You see Passover was a celebration, ordained by God (numbers 9) not only to commemorate what He did (rescuing the Jews from Egypt) but as a shadow of things to come (Jesus, our Passover lamb) which was always to be kept, and on the 14th of Nisan.
But anti-semitism goes back even earlier, to the council of Nicaea (AD 325) When they were trying to decide when to celebrate Christ's resurrection in a way that would exclude the Jews.
The church was split into '14s' and 'non-14s'. The 14s were generally Jewish believers who wanted to celebrate the resurrection of Christ on the 14th of Nisan as a fulfilment of Passover, which was not only as God had ordained it, but would have been a great witness to many of the Pharisees who were still awaiting their messiah. The opposing (mostly gentile) believers did not want to have anything to do with the Jews, so they decreed that the resurrection should be celebrated in the first Sunday after the full moon, unless that accidentally fell on the 14th of Nisan, in which case they would celebrate a week later.

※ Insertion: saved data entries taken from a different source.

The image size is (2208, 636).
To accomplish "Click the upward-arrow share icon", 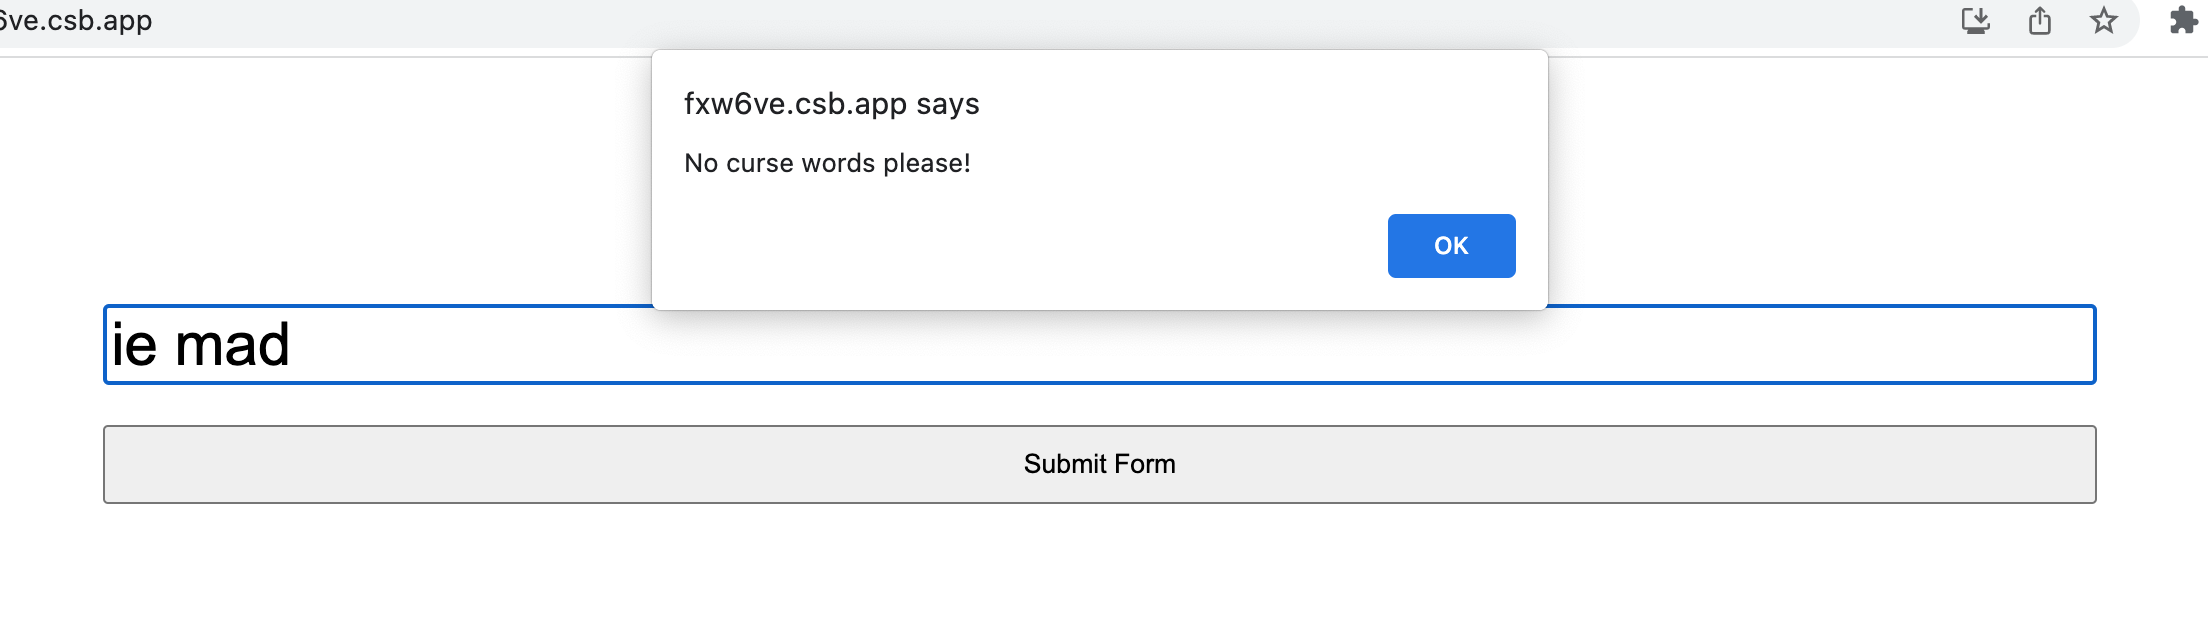I will pos(2040,21).
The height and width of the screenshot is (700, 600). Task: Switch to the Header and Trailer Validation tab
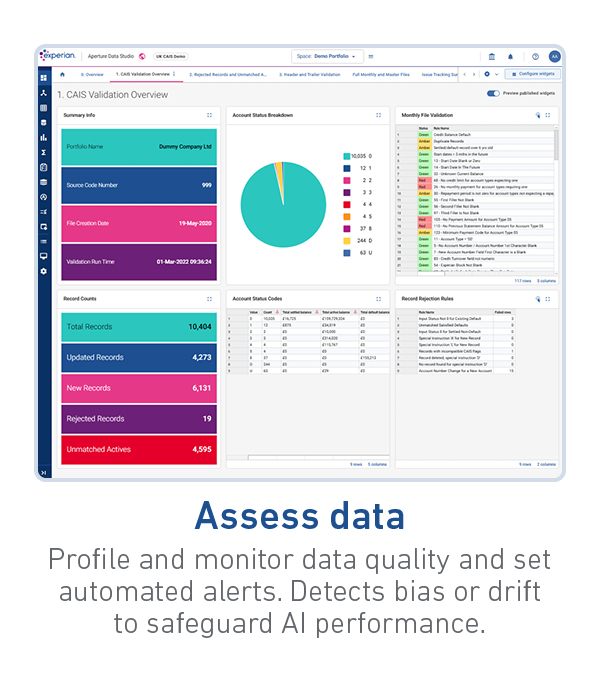311,74
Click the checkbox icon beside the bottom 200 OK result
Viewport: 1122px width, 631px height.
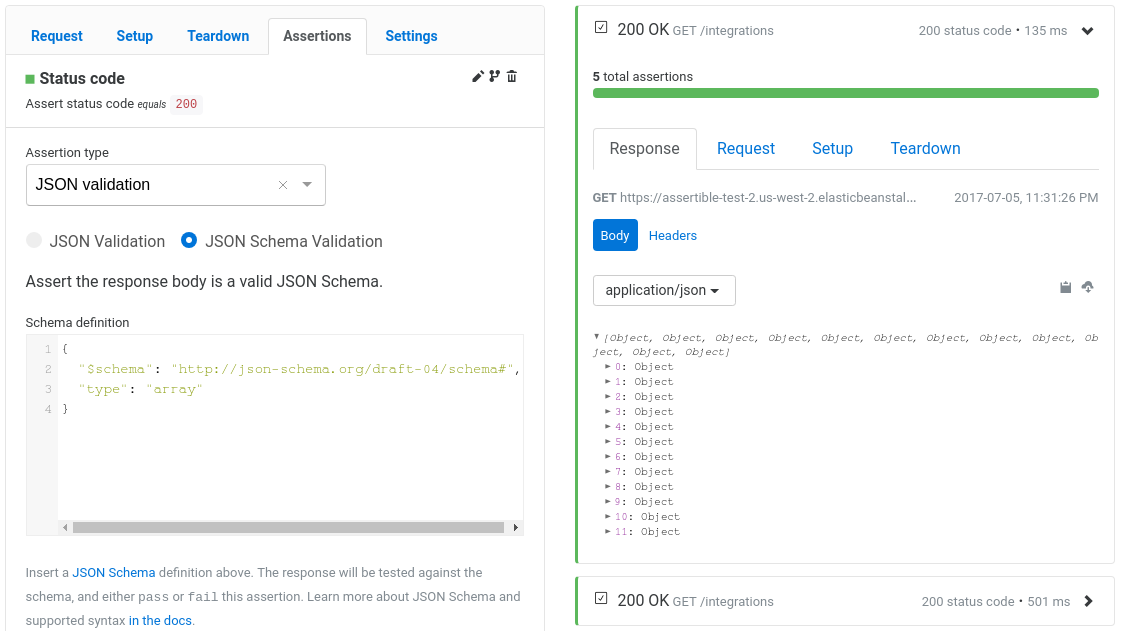point(601,601)
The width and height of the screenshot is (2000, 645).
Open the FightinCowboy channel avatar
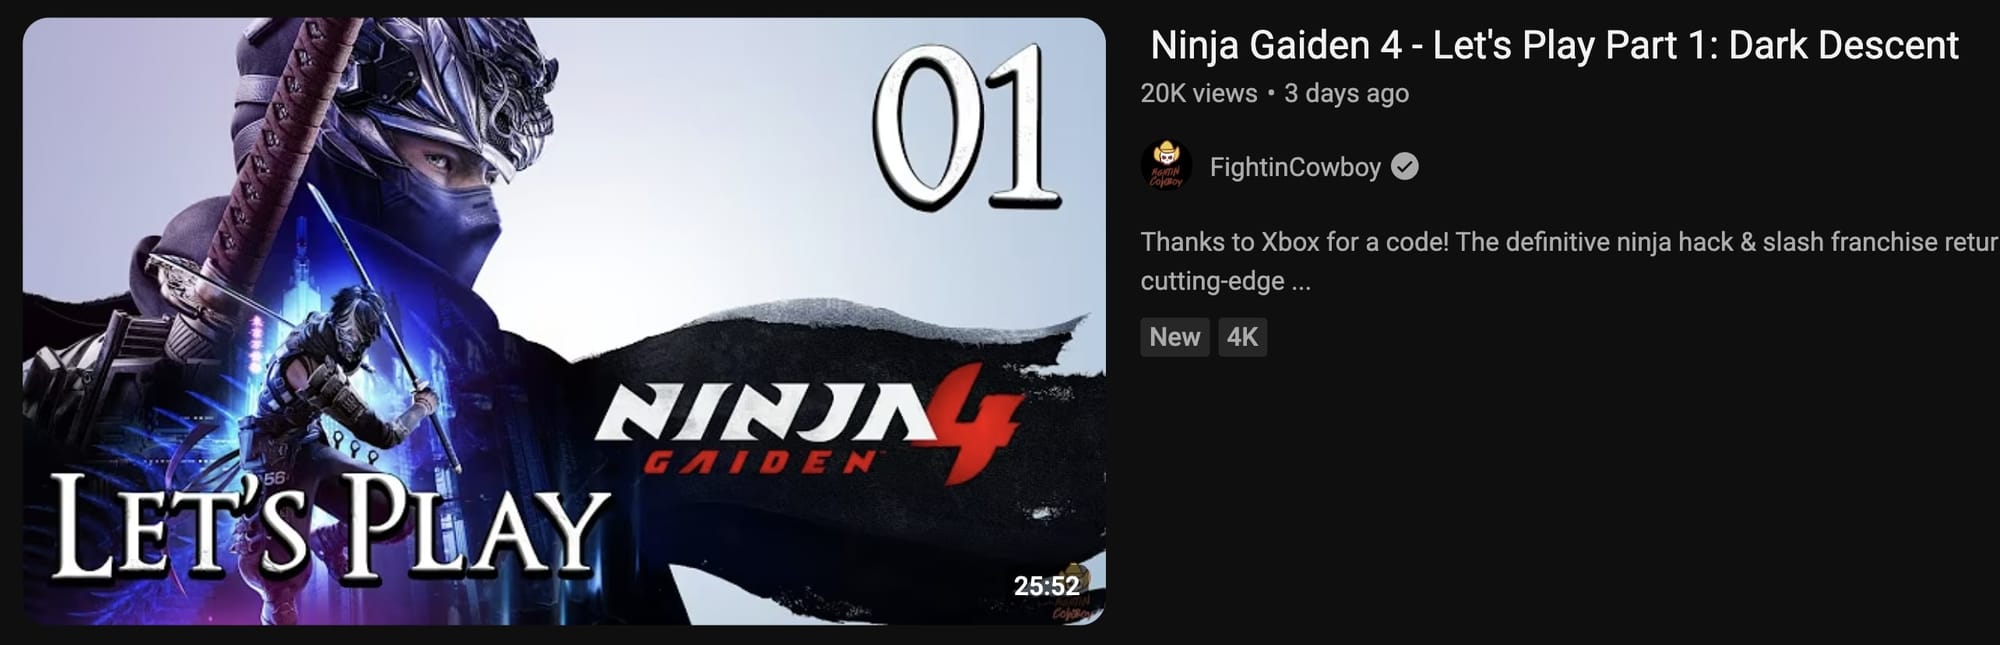[1166, 166]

Church history is both fascinating, and deeply sorrowful to read. Some of the atrocities carried out in the name of Christ against the Jews during this period are just horrific. Needless to say, the non-14s won and here we are in our churches celebrating Easter on any day that isn't the one God proclaimed we should celebrate His son's death and resurrection.
For this reason, we choose, as a family to celebrate on Passover, whilst not abstaining from Easter with our church. I believe you can never celebrate the glorious resurrection too much, and whilst it saddens me that the church celebrates this way, I don't want to be excluding and guilty of the same divisiveness the early church were.